Win for Big Oil and a Win for the Environment

February 20, 2015 Categories: Governance & Regulation, Investment Strategy


The other day, surprising many, Shell encouraged shareholders to support a shareholder resolution.

The resolution is being put to Shell’s AGM in May. It seeks greater disclosure by Shell of the risks to its business model posed by climate change. Often, shareholder resolutions are viewed by companies with suspicion, even outright resistance. But not this one. Shell is supporting the provision of more extensive reporting of its operational emissions management, low carbon energy R&D, strategic KPIs including executive incentives, and its public policy interventions. A few days later, facing a similar resolution, BP took the same position. These resolutions were the result of a collective engagement by a significant body of investors. Some commentators have called this a victory for investors, but that stance might be unwise. If there is a victor, there is usually a loser, and it is unhelpful for these companies to be seen as losers. It is much better to see this as a positive outcome for both parties, and for other stakeholders too, as a result of collaborative shareholder engagement.

We Believe there will be more such engagements. The debate around stranded assets is gathering momentum, and the business models of fossil fuel extractive companies are at the heart of that debate. Investors have access to a flourishing body of research which indicates that Business As Usual for many such companies is no longer tenable. Capex is under scrutiny. Should investors hedge, disinvest, engage or head for renewable energy? Like most good questions, there is no simple answer. But increasingly that issue needs to be addressed, and the engagement route is attractive to some. It is important for participants in this debate not to polarise around the extreme positions of pro-environment or pro-business. We need to be pro-both! My colleague Bob Collie has recently written about this, drawing on insights from psychology around “belief overkill”.

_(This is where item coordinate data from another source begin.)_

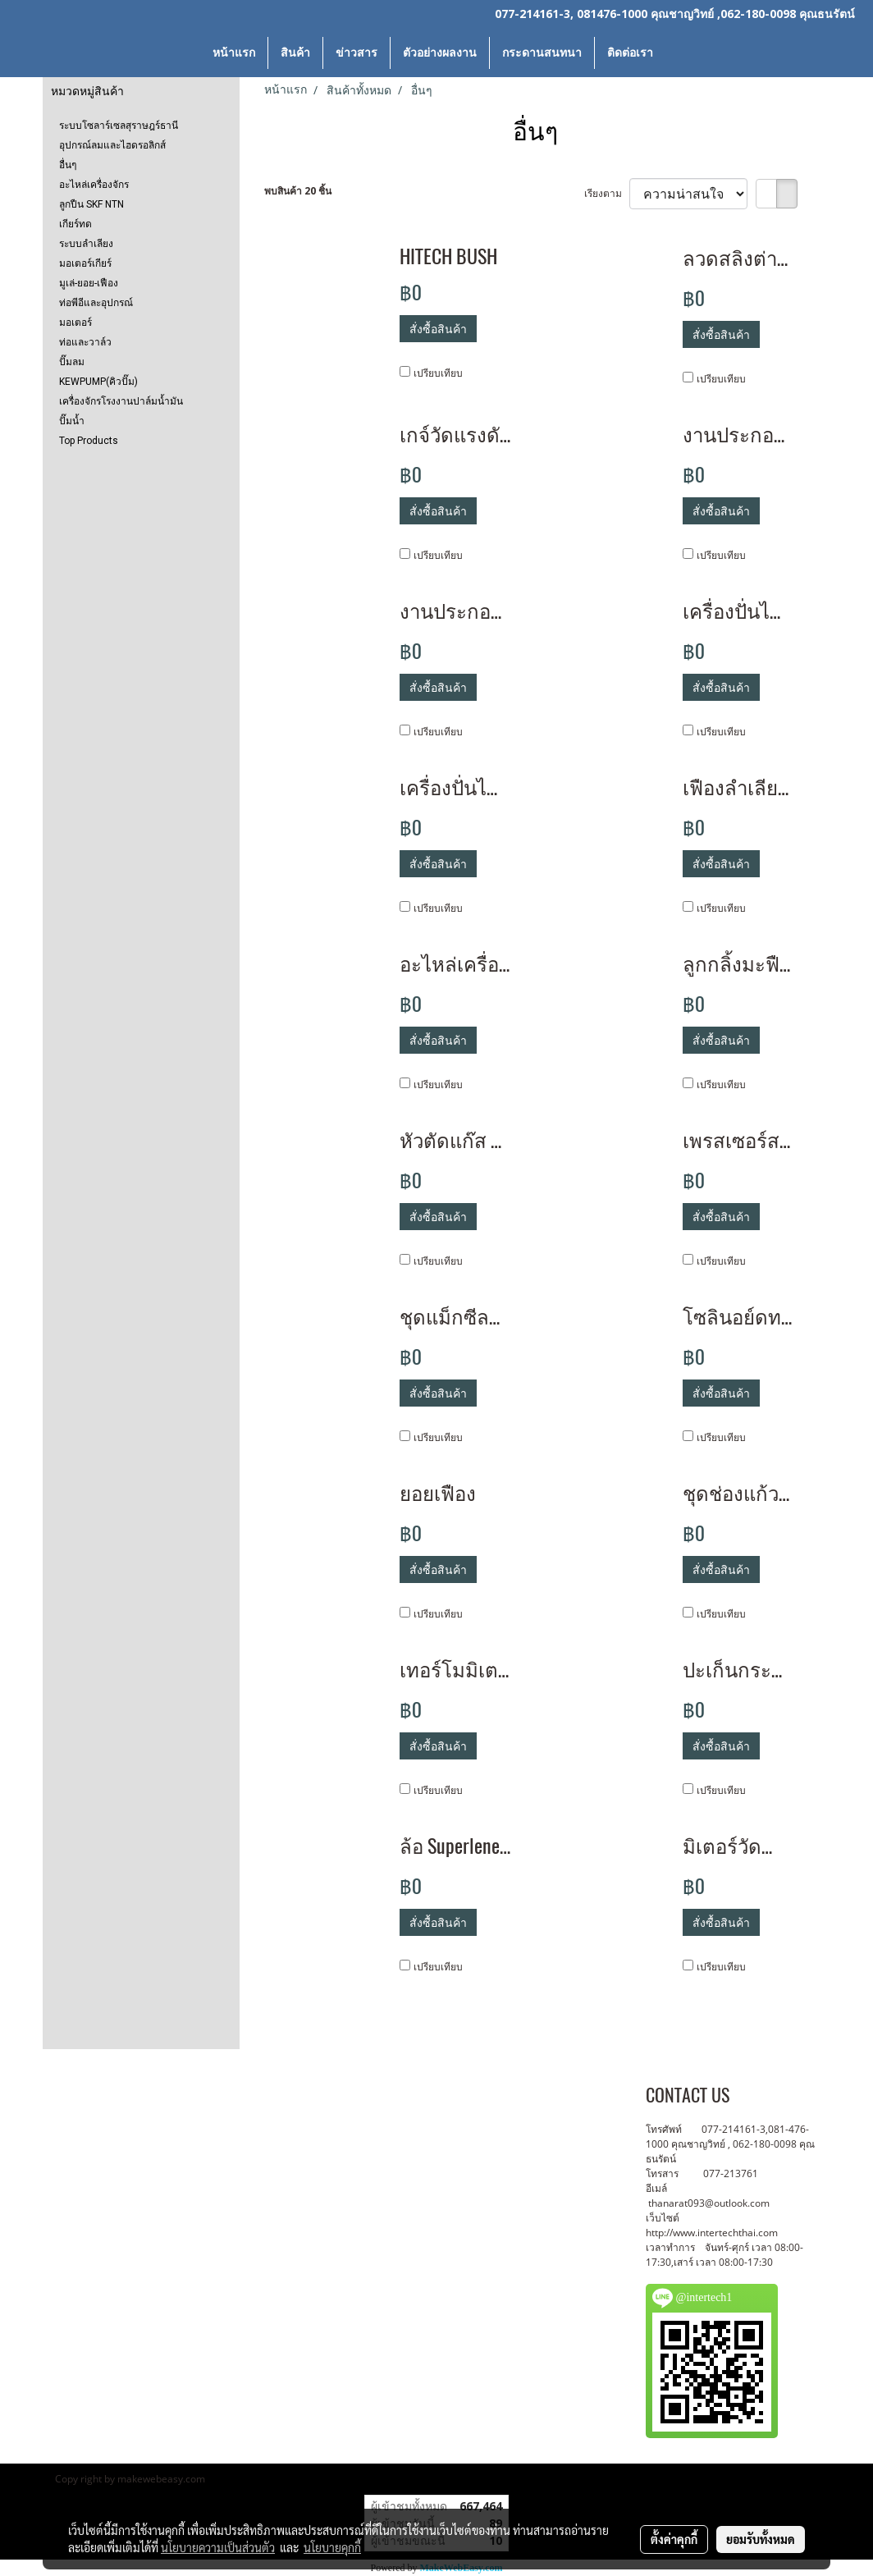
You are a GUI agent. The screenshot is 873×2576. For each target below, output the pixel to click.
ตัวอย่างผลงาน (440, 53)
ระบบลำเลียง (86, 243)
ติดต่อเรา (630, 53)
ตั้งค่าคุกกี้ (674, 2539)
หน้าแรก (234, 53)
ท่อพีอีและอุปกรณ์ (96, 303)
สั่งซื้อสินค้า (438, 328)
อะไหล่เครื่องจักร (94, 184)
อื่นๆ (67, 165)
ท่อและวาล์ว (85, 342)
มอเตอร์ (75, 322)
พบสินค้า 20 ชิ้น (297, 191)
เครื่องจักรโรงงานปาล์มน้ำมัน (121, 401)
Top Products (88, 440)
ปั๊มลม (72, 362)
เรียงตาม (606, 193)
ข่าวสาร (356, 53)
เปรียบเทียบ (438, 373)
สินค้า (295, 53)
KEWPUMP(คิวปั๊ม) (98, 381)
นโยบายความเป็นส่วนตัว (218, 2547)
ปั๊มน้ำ (72, 421)
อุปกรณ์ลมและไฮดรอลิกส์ (112, 145)
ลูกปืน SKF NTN (91, 204)
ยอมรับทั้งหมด (760, 2539)
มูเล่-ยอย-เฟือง (88, 283)
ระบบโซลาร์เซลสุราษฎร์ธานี (118, 125)
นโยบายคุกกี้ (332, 2547)
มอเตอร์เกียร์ (85, 263)
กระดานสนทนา (542, 53)
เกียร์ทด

What next? We can map out some of the future terrain, though not discern the outcomes. We believe there will be more investor engagements, for sure. The Montreal Carbon Pledge is gathering asset owner signatories, worldwide. COP21, the UN Climate Change Conference to be held at the end of the year in Paris, is a pivotal governmental event. It has the capacity to surprise on the upside, given the low expectations of the outcome. And if those low expectations are realised, lack of progress in Paris may mean global efforts to constrain carbon emissions fall away. National and regional efforts would grow in importance. Meantime, China is trading carbon emissions in seven provinces and cities. The Shell and BP shareholder resolutions point to the long, and interesting, path ahead.